Geometrically Wired: IO Van Oostveldt - Between Clothing & Art
MoMu, Antwerp (25 February - 30 July, 2023)
‘I did not want to make difficult things’, the Belgian artist IO Van Oostveldt is credited with saying. Instead, she explains, I ‘worked with squares and circles, sometimes triangles. Everything had to be easy, for example, in a poncho that you could pull over whatever you were wearing when you went out in the evening’.1 The comment is as deceptive in its simplicity as many of Van Oostveldt’s creations. Textile structures – even the characteristics of individual fibres – often dictate garment shape. A crocheted black cape is striped with white bands reminiscent of sparkly hoar frost; tinsel provided inspiration for a series of glittering chenille knits; while simple squares of cloth became the entire basis for a wedding dress design.
Van Oostveldt’s story is in many ways familiar: a creative woman professionally overshadowed by her husband’s career. ‘We were at art school together’, she explains of meeting Mark Verstockt (1930–2014) whose career is credited with making an important contribution to the Belgian ‘ZERO’ movement in the 1950s. After their marriage, Van Oostveldt recounts with generous humour: ‘when the children arrived, the husband declares, There cannot be two artists in a single household. And who was that artist? (laughs). So I redrew my plans’.2 While Van Oostveldt’s work is not well known, even in Belgium, this sensitive exhibition does not dwell on past oversights. Instead, it simply puts the record straight in the present.

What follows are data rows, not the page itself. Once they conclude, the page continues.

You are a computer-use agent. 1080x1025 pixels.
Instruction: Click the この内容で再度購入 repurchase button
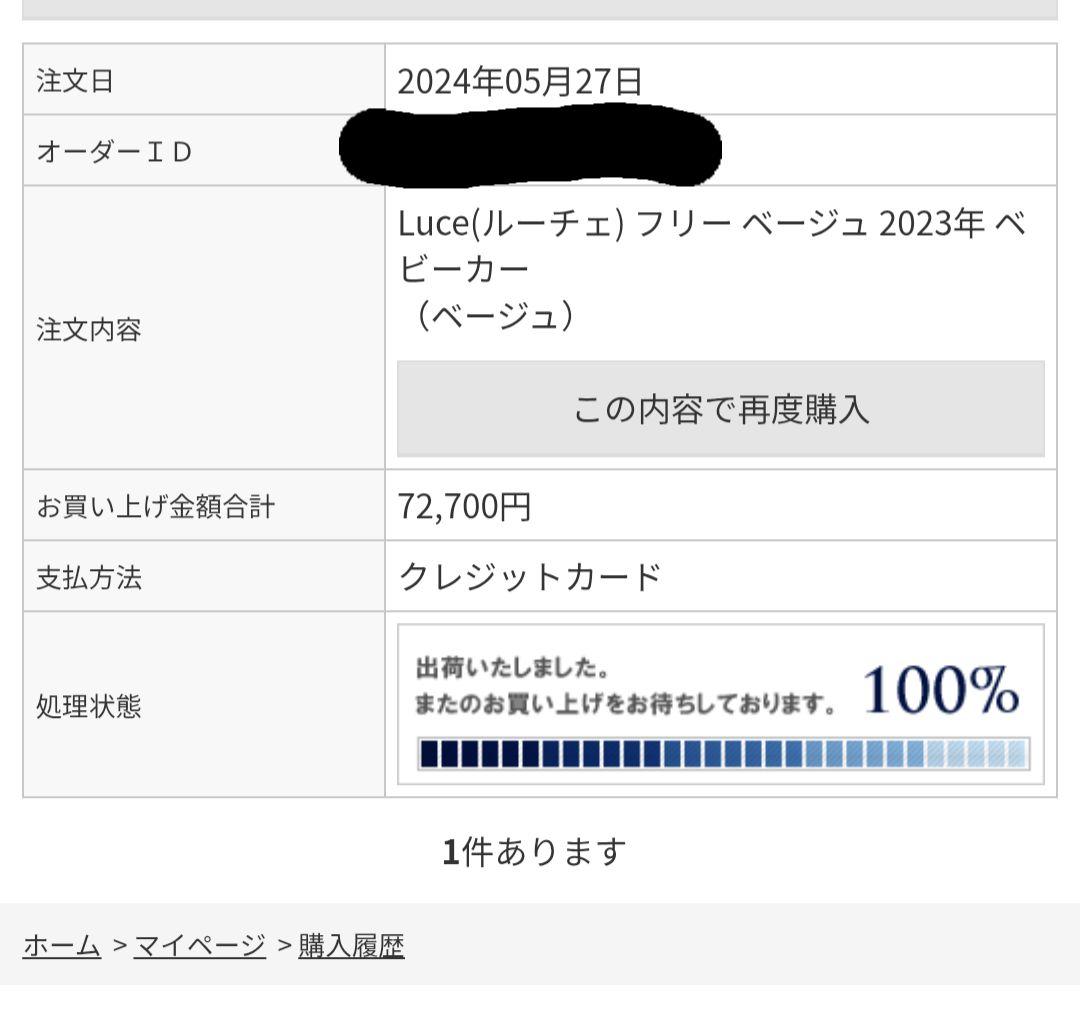coord(720,409)
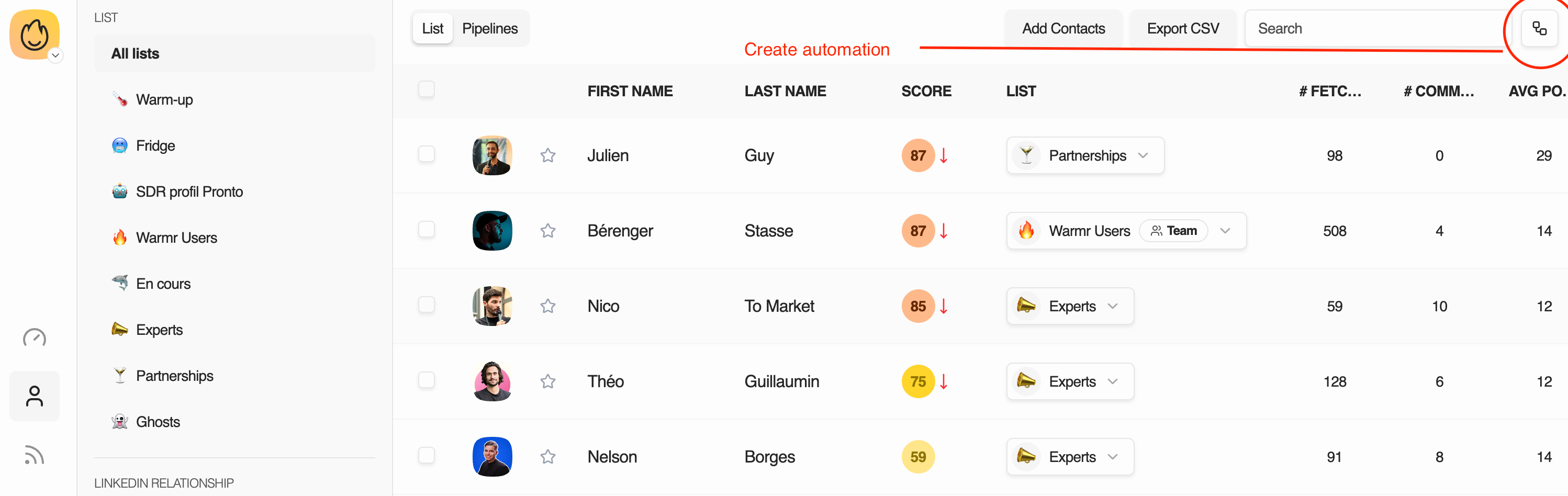Click the Add Contacts button
This screenshot has width=1568, height=496.
point(1063,29)
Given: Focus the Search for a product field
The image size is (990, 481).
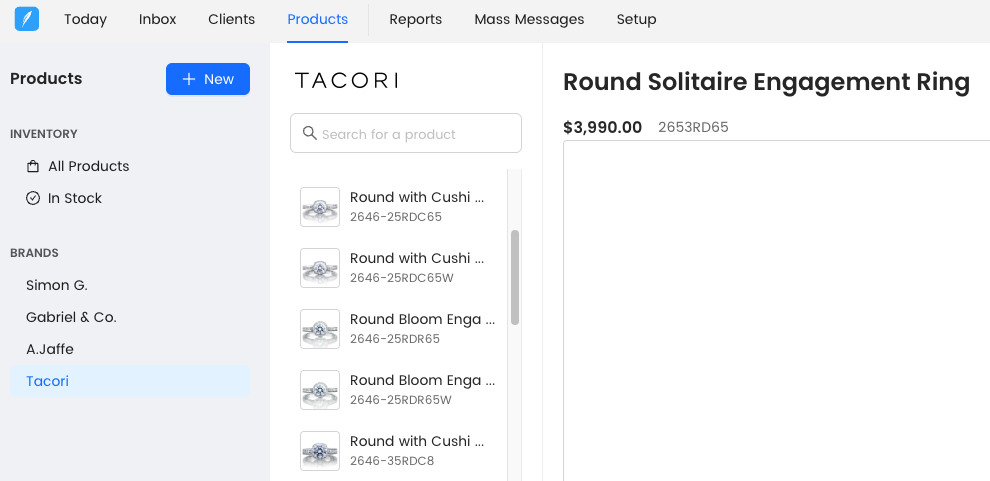Looking at the screenshot, I should pyautogui.click(x=415, y=134).

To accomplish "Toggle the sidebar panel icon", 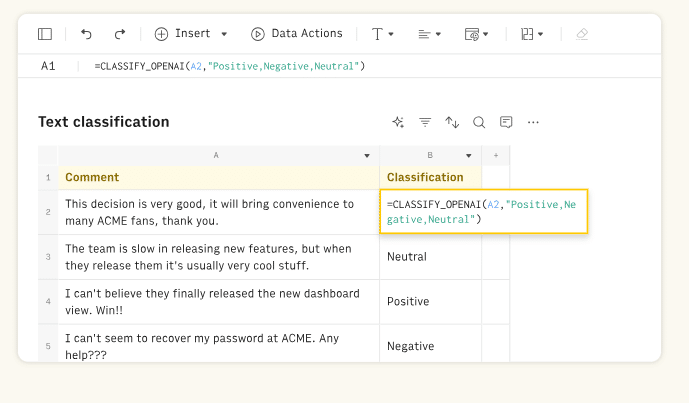I will (x=45, y=34).
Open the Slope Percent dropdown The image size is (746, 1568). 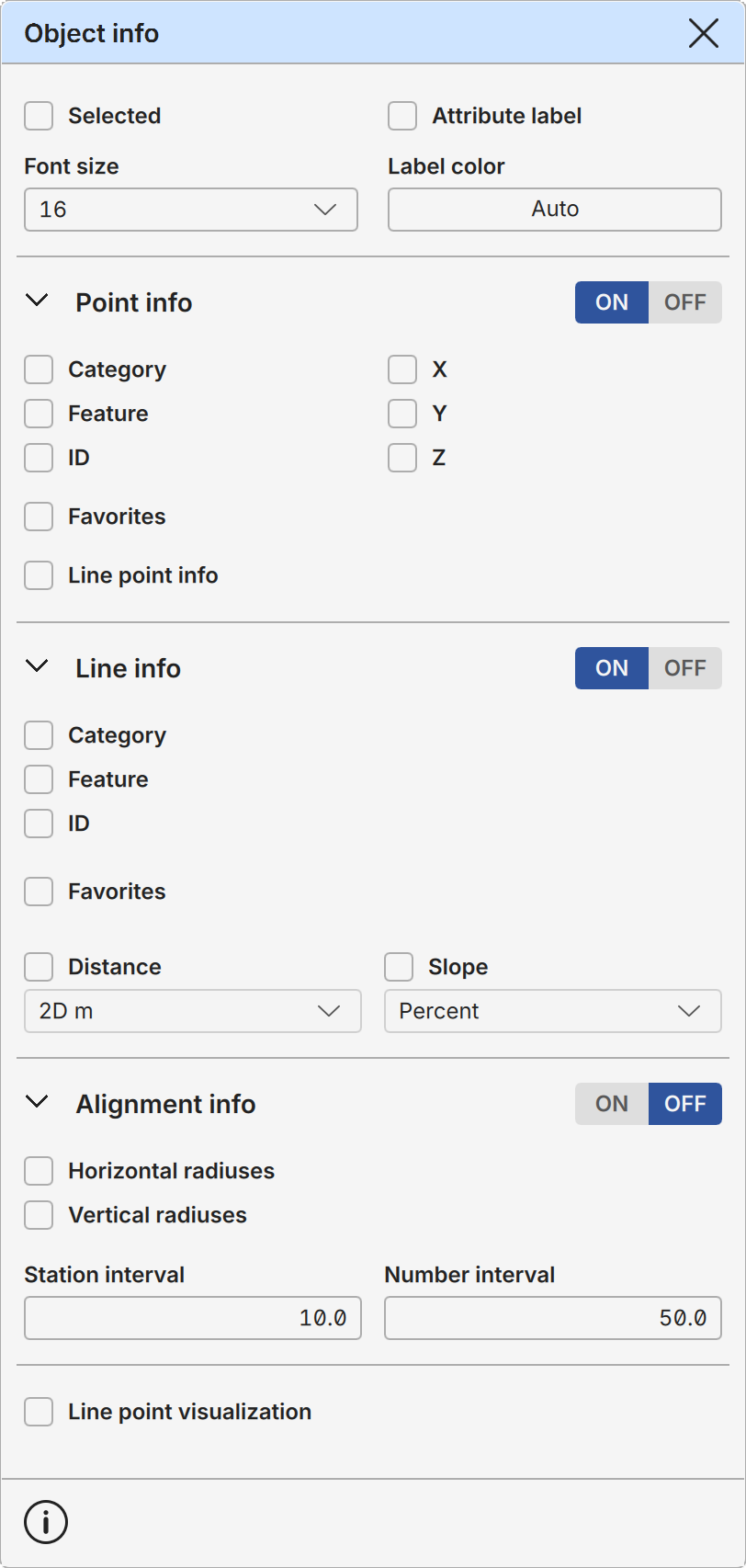(553, 1011)
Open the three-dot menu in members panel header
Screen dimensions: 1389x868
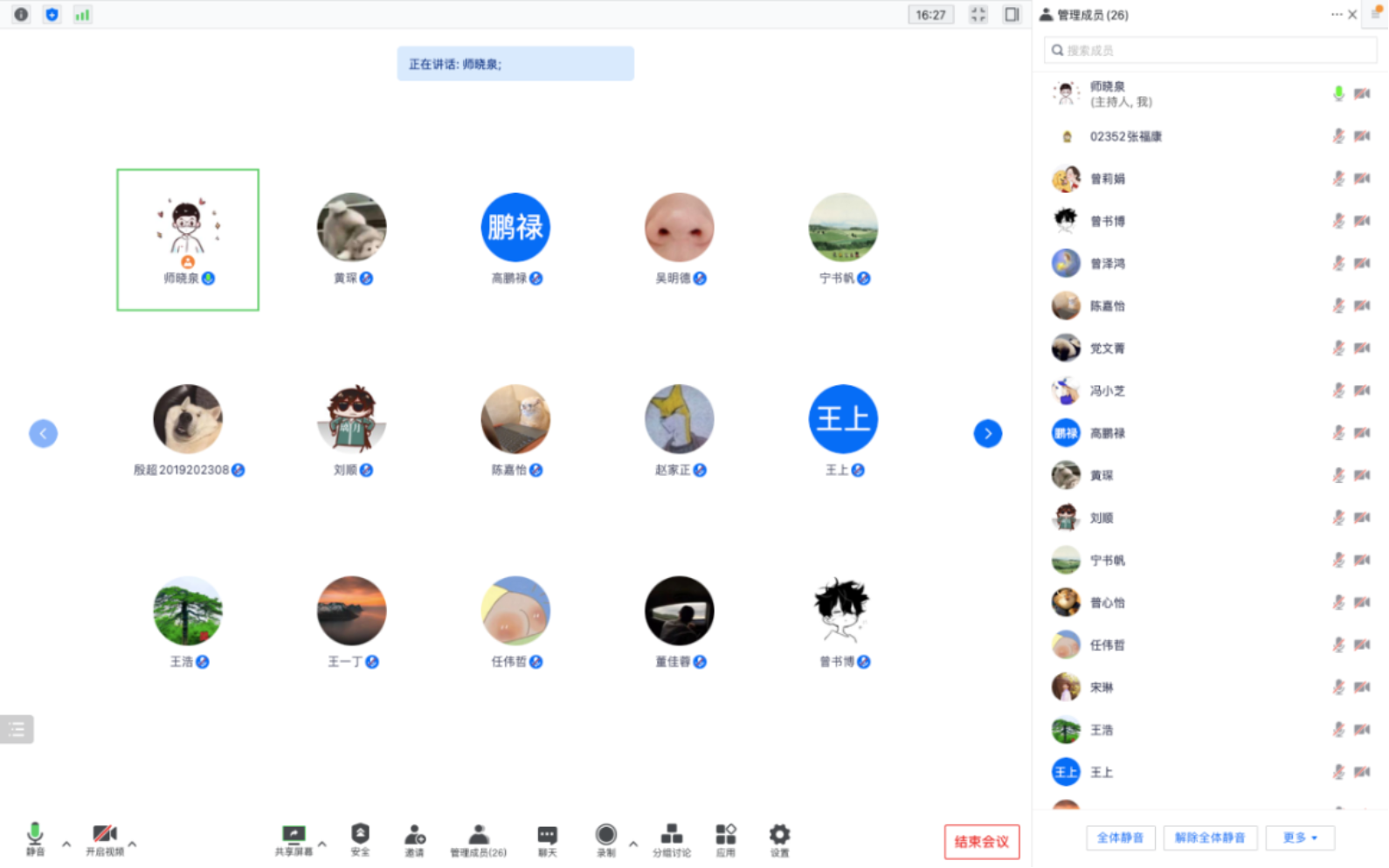(1336, 15)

Charlotte Van Oostveldt (IO is her nickname from childhood) was born in Antwerp in 1928. In the late 1940s she studied at the Royal Academy of Fine Arts in Antwerp. After her marriage she began making clothes, first for herself and her three young children and then to supplement the family income. This exhibition brings together sketchbook pages and original garments with recent and historic video and insightful wall texts. In particular, the scanned pages of her sketchbooks reveal a working process that saw the potential for the textile on vastly different scales. Loops of knitting and crochet collaged to sketched figures and pre-existing fashion photography cover the entire figure, often with just a head and ankles peeking from the proposition. For decades Van Oostveldt worked and reworked her drawings and collage in random order – an archivist’s nightmare that this exhibition solves by foregrounding material themes, rather than a strict chronology of the work.
By the late 1960s experiments with a knitting machine resulted in clothing Van Oostveldt often wore to her husband’s exhibition openings. By the early 1970s these designs enjoyed a popular following with clients and seven knitters worked to produce the one-of-kind clothing she sold from the attic of the family home. The vibrant patterned knitwear of the Belgian designer Ann Salens (1940–94) is offered in the exhibition wall text as a comparator, but Van Oostveldt’s shimmery creations remain distinctive in their devotion to a monochrome palette.
In the mid-1970s Van Oostveldt lit upon the idea of knitting with Christmas tinsel. At the time tinsel was manufactured with a wire core. Working with a textile manufacturer she developed a thread with a supple core that held Lurex in a chenille structure with a striking glitter effect. Van Oostveldt’s self-financed research and development ran into disappointment when she learnt the manufacturers were marketing the fibre without consultation. Sparkly monochrome vests and a sweater in navy, gold and crimson are included in the exhibition. But the sour experience with industry discouraged her investment in further commercial projects.
‘Recuperated materials’ is the phrase this exhibition uses for the variety of experiments she continued to explore in the decades to follow. A silkscreened pattern of bricks appears on the clean geometry of a kimono-shaped garment as well as bedding. In 1986, she designed a wedding dress comprised entirely of squares of cotton organza for Ingrid Van Haute, sewn by a friend of the bride. Several decades later a set of blue folding rulers became the basis for an artwork that looks – from a distance – like striped woven cloth.
Curated by Romy Cockx with exhibition design by Johanna Trudzinski, one modest gallery space was devoted to this thoughtful jewel of an exhibition. Located in a side gallery before visitors contend with the dramatic but imposing staircase of MoMu, the location was pitch perfect for the exhibition content. Rather than an exhibition about the drama or ego of fashion, Geometrically Wired is about a creative individual’s persistent curiosity despite the absence of much public recognition. During my visit, Cockx lamented the difficulty in adequately capturing in photographs the tinsel-inspired vests and a sweater on display. The textile is well known for evading adequate capture by even the most accomplished photographer’s skills and Van Oostveldt’s creations are no exception. Seeing them would cheer even the dreariest of outlooks – a precious dose of joy in our current times that I am grateful to have caught in time.